■ O que fazer
A - Indique se cada afirmação concorda com o texto, respondendo sim ou não e citando literalmente as palavras do texto que decidem a questão. (i) Marcola pediu duas vezes autorização para colocar botox no segundo semestre de 2015. (ii) O setor dos gravatas atende a todos os integrantes do PCC. (iii) As investigações da Operação Scream Fake começaram em 2019.
B - Responda com base no texto:
(i) Quem faz a contratação dos médicos e dentistas?
(ii) Há quanto tempo, no mínimo, dura o esquema?
(iii) O que o visitante da Penitenciária 2 de Presidente Venceslau levava escondido nas roupas?

### Texto

Marcola também figura na lista dos que já foram contemplados pelo esquema, embora uma reivindicação feita por ele há um tempo tenha sido indeferida.

Como mostrou o Estadão anteriormente, investigações do MP e da Polícia Civil descobriram que o número 1 da facção criminosa pediu autorização duas vezes para colocar botox, no segundo semestre de 2015, para cuidar de sua aparência, mas teve as solicitações negadas pela Justiça. A reportagem indica ainda que Marcola tinha um dermatologista particular que o atendia na Penitenciária de Presidente Venceslau 2 antes de ele ser transferido para o sistema federal.

Como funciona esquema

A contratação dos médicos e dentistas é feita por advogados que integram a "Sintonia dos Gravatas", em esquema que dura há pelo menos uma década e oferece aos profissionais da saúde valores bem acima do mercado. A Polícia Civil indicou ainda que os pagamentos eram feitos por meio de depósitos em nome de pessoas não identificadas previamente e até mesmo fracionados.

"Não é um setor (dos gravatas) que atende a todos os integrantes do PCC. Ele atende alguns integrantes que foram elencados pela Sintonia Final", disse Gakiya. "Via de regra, aqueles que são atendidos foram presos em missão do PCC, seja por tráfico de drogas e armas, seja por envolvimento em atentados contra agentes públicos. Esses indivíduos têm direito, vamos dizer, ao atendimento VIP."

Gakiya salienta que, conforma os termos da Lei de Execução Penal, se o preso tem direito a algum atendimento que o Estado não pode prover, é direito dele reivindicar atendimento médico. "É possível que ele (preso) use um atendimento médico específico para que faça isso, desde que tenha um pedido que é feito ao juiz corregedor para determinar intervenção médica", disse o promotor de Justiça. "Mas evidentemente não seria o caso de um atendimento estético."

Como investigação começou

Como mostrou o Estadão, as investigações da Operação Scream Fake (Falso Grito, em tradução) começaram em 2021, quando um visitante da Penitenciária 2 de Presidente Venceslau tentou entrar na unidade com um pacote com drogas K (maconha sintética) e cartões de memória escondidos nas roupas. Ela foi presa em flagrante na época.

######
### Dados fornecidos

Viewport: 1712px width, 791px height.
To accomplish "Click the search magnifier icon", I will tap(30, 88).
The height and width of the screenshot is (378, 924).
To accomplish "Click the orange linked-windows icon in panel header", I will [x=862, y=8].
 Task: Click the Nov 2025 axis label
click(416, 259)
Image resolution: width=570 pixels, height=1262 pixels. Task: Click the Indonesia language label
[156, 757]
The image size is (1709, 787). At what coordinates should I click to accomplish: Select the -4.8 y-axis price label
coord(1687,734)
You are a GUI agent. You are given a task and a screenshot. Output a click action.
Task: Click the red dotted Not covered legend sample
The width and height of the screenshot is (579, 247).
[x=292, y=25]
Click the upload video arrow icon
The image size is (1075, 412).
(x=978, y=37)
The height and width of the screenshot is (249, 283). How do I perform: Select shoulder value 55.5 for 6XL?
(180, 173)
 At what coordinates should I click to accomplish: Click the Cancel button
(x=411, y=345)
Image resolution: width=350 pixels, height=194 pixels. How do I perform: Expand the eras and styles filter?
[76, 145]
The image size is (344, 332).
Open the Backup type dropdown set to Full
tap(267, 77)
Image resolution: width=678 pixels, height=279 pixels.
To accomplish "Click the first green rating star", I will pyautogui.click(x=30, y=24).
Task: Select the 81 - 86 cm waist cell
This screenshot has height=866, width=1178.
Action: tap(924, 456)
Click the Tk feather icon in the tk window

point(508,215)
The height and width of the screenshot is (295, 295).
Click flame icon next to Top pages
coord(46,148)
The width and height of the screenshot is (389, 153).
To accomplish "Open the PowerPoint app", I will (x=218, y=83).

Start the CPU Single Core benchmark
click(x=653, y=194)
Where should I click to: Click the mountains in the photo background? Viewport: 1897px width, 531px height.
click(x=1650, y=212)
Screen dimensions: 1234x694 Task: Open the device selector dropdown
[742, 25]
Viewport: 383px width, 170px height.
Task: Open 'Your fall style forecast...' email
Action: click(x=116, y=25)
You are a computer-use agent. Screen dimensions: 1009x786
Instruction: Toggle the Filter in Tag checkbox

######

■ Respostas
A -
(i) Sim: "pediu autorização duas vezes para colocar botox, no segundo semestre de 2015"
(ii) Não: "Não é um setor (dos gravatas) que atende a todos os integrantes do PCC."
(iii) Não: "começaram em 2021"

B -
(i) Advogados que integram a "Sintonia dos Gravatas".
(ii) Há pelo menos uma década.
(iii) Um pacote com drogas K (maconha sintética) e cartões de memória.